All ETDs from UAB

Advisory Committee Chair

Aaron D Fobian

Advisory Committee Members

Despina Stavrinos

Dustin Long

Marissa Gowey

Document Type

Thesis

Date of Award

2020

Degree Name by School

Master of Arts (MA) College of Arts and Sciences

Abstract

Obesity represents one of our nation’s leading public health issues. In 2017, over 30% of U.S. high school students presented with either overweight (15.6%) or obesity (14.8%). These trends are alarming as early childhood and adolescence are critical developmental periods for establishing healthy eating and exercise behaviors.

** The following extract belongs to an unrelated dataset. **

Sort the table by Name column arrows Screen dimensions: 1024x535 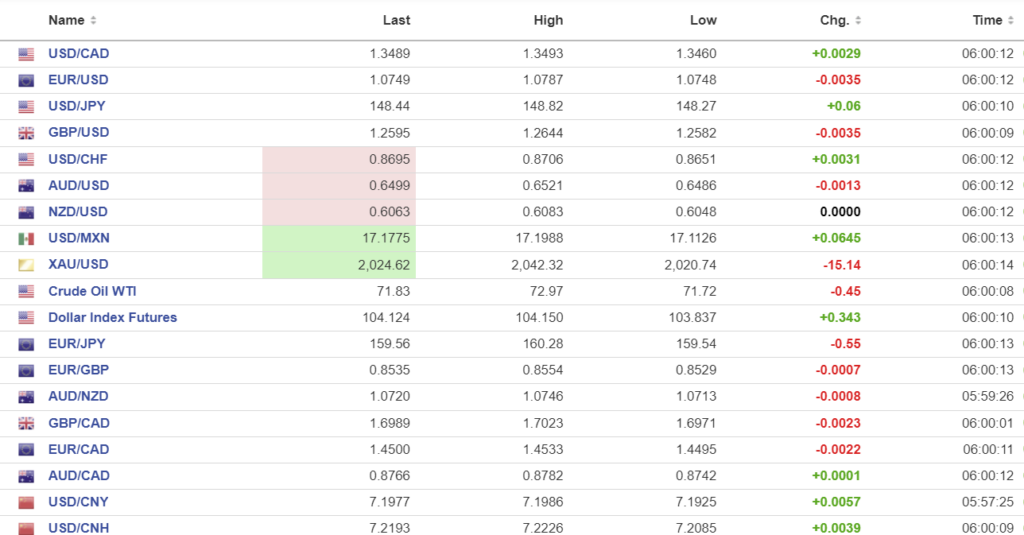click(x=93, y=21)
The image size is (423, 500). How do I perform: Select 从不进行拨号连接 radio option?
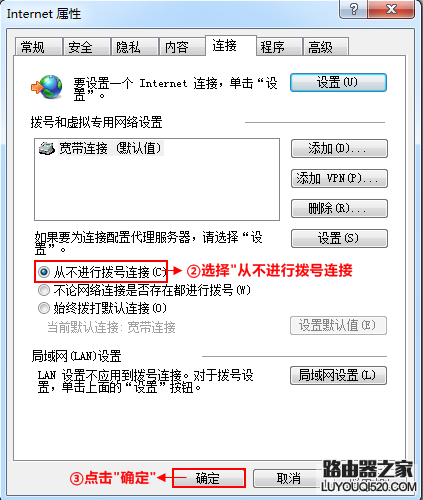44,272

Though past research has uncovered many factors related to adolescent eating behaviors, few studies have examined the longitudinal impacts of parenting and family variables on diet across the transition from adolescence to adulthood. Further, there is a lack of longitudinal research regarding health outcomes of fast food consumption during this same developmental period. This gap is critical, as fast food consumption has been tied to increased risk for overweight and obesity, insulin resistance, high cholesterol, type II diabetes, high triglycerides, inflammation, high blood pressure, and poor mental health. Thus, the present study aimed to assess fast food consumption frequency trajectories from adolescence into adulthood, examining their effect on physical and mental health outcomes while also assessing the predictive nature of weekly family dinners, parent weight status, and parent control over adolescent food consumption within this model. Fast food trajectories were significantly associated with outcomes of depression. Fast food consumption across the transition from adolescence to adulthood was also related to parent control over food during adolescence and family dinner frequency. The observed relationships highlight key areas for positive changes in the fast food industry and future health interventions.